◆ Available data ◆
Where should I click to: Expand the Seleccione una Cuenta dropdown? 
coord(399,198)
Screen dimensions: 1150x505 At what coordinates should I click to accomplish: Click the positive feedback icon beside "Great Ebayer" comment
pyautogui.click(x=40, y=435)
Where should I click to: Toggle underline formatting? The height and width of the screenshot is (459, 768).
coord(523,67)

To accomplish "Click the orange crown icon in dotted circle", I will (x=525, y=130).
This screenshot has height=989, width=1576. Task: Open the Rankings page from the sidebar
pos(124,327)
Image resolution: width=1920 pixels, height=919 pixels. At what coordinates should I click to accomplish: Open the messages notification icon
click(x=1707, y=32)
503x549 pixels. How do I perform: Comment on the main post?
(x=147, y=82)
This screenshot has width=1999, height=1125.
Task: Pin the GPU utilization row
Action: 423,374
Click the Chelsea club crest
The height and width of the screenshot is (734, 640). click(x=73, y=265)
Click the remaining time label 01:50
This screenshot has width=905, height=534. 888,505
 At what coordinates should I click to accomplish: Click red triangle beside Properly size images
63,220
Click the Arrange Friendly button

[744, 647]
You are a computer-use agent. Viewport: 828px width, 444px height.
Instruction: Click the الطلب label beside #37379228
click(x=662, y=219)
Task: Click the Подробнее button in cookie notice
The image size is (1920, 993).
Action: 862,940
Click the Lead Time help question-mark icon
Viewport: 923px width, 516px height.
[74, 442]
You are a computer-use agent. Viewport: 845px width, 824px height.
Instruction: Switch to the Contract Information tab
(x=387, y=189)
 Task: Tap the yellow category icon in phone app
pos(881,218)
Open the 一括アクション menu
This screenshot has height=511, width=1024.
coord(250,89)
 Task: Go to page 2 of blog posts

◆ Brief ◆
What you return must match the entries exactly, word for word.

◆ Exercise answer ◆
Where should I click to: Expand the Seleccione una Cuenta dropdown? 
coord(399,198)
Screen dimensions: 1150x505 At what coordinates should I click to accomplish: Click the positive feedback icon beside "Great Ebayer" comment
pyautogui.click(x=40, y=435)
Where should I click to: Toggle underline formatting? The height and width of the screenshot is (459, 768).
coord(523,67)

To accomplish "Click the orange crown icon in dotted circle", I will (x=525, y=130).
This screenshot has height=989, width=1576. Task: Open the Rankings page from the sidebar
pos(124,327)
Image resolution: width=1920 pixels, height=919 pixels. At what coordinates should I click to accomplish: Open the messages notification icon
click(x=1707, y=32)
503x549 pixels. How do I perform: Comment on the main post?
(x=147, y=82)
This screenshot has width=1999, height=1125.
Task: Pin the GPU utilization row
Action: 423,374
Click the Chelsea club crest
The height and width of the screenshot is (734, 640). click(x=73, y=265)
Click the remaining time label 01:50
This screenshot has width=905, height=534. 888,505
 At what coordinates should I click to accomplish: Click red triangle beside Properly size images
63,220
Click the Arrange Friendly button

[744, 647]
You are a computer-use agent. Viewport: 828px width, 444px height.
Instruction: Click the الطلب label beside #37379228
click(x=662, y=219)
Task: Click the Подробнее button in cookie notice
The image size is (1920, 993).
Action: 862,940
Click the Lead Time help question-mark icon
Viewport: 923px width, 516px height.
[74, 442]
You are a computer-use agent. Viewport: 845px width, 824px height.
Instruction: Switch to the Contract Information tab
(x=387, y=189)
 Task: Tap the yellow category icon in phone app
pos(881,218)
Open the 一括アクション menu
This screenshot has height=511, width=1024.
coord(250,89)
 Task: Go to page 2 of blog posts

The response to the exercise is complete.